Europe in 1899, when the continent contained multiple world powers, before the rise of non-European power.
Whenever I talk about things like tariffs, Trump supporters appear in my comments to tell me that Europe has gotten a free ride for long enough and that it is time we learned to pay our way. I find it a little frustrating to read this, because in Europe it does not feel like we are getting a free ride at all. In fact it seems like the opposite: The most common complaint on the populist German right is that our political class refuses to represent our interests and will not stop carrying water for the Americans.
I recognise that I’ll never be able to put this right, but it’s worth trying, because it is important to understand the world as it is. The truth is that the United States is an imperial power. Generally speaking, it does not give foreign nations free rides and it does not hand out unearned favours. There is however a lot of confusion here, because hardly anybody bothers to describe honestly the geopolitical strategy pursued by the United States or the nature of the American empire. Western liberalism cannot conceptualise imperial politics, and while empire generally benefits political elites on both sides of the Atlantic, it is not necessarily or always in the interests of ordinary Americans or ordinary Europeans, which is yet another reason not to talk about it.
The Americans and the British before them expended enormous effort to preempt the emergence of a dominant power on the European Continent that might challenge their successive naval empires. They fought two world wars to stop Germany from becoming just such a power. This great struggle ended in 1945 with Western Europe as a fully subjugated imperial province. Since then, the Americans have coordinated the NATO alliance and guaranteed the security of European countries not out of charity, but because Europe is their provincial possession. As a rule, they have not wanted Europe to assume full responsibility for its own defence, because a world in which America no longer guarantees the security of Europe is a world in which Europe is no longer an American province. It’s that simple.

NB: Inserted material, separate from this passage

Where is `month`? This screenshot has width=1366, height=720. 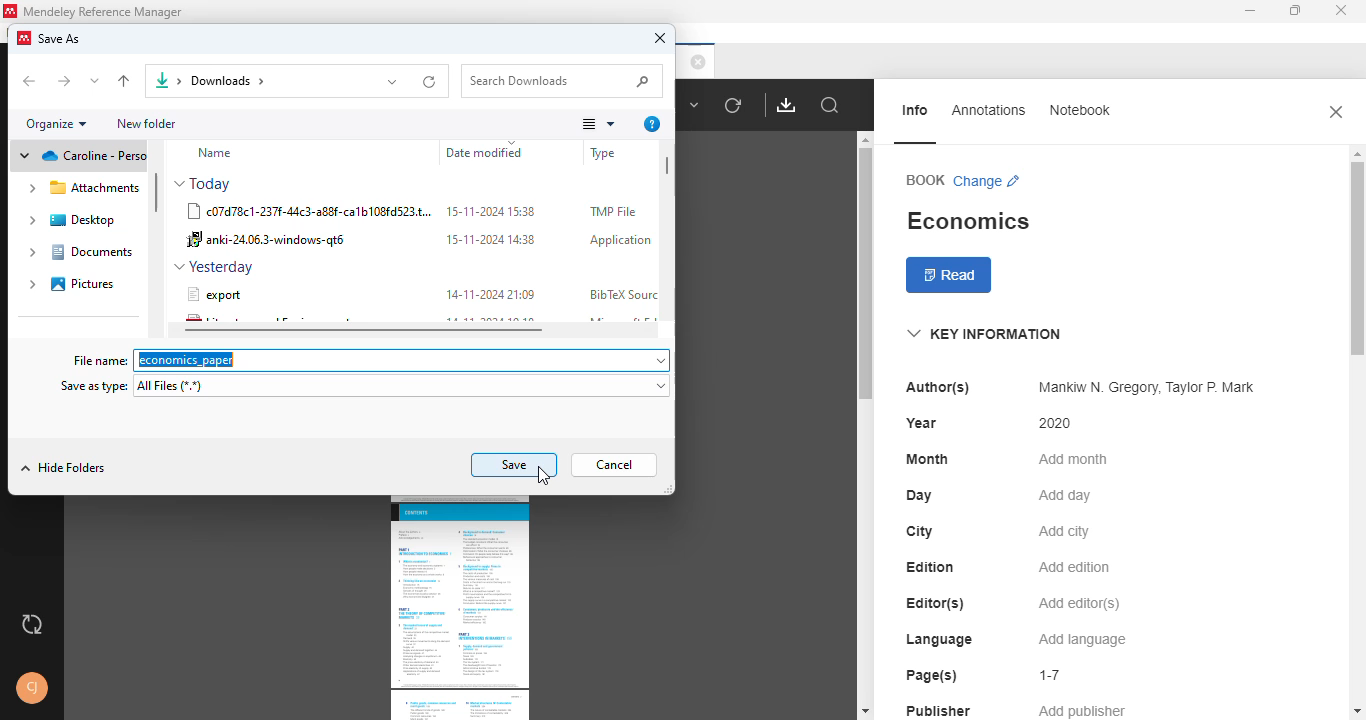 month is located at coordinates (927, 459).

To fend off the Soviets, the Americans nevertheless rebuilt and rearmed the nations of Western Europe. Everyone involved in this project had to come up with a way to allow the Germans to become a dominant economic power again, without displacing the United States or provoking the hostilities of wary postwar neighbours like France. One solution here was the European Union, which promoted economic interdependency as a counterweight to nationalist concerns. Another solution came at the cultural level, where Germany sought to allay European anxieties over possible Teutonic aggression by developing a national cult of historical guilt for World War II, which steadily blossomed into a full-blown civic religion. This exercise in self-effacement has grown more and not less extreme over time, in part as a response to nervousness about the consequences of German reunification. Many voices on the right like to portray Germans as victims of an externally imposed guilt regime, but the truth is that we did most of this to ourselves. The German left in particular has profited from and encouraged this mindset from the beginning.
German political self-effacement had one unexpected feature, in that it proved to be contagious. Within a generation of 1945, many of the victorious allied powers were striving to develop their own historical guilt cults after the German example, in each case centred around a national original sin like slavery or colonialism. Just as the German political class found it expedient to foreground collective European concerns at the expense of a more narrowly construed German nationalism, so did the broader West develop an overarching obsession with global issues and the plight of the developing world. This has caused the proliferation of a lot of silly people in our political culture, a lot of profoundly stupid organisations, and at least two cancerous ideological systems in the form of climatism and migrationism. We have had a nearly incalculable gift in the form of 80 years of peace, which may yet be offset by the equally incalculable costs of the lunacies this peace has encouraged.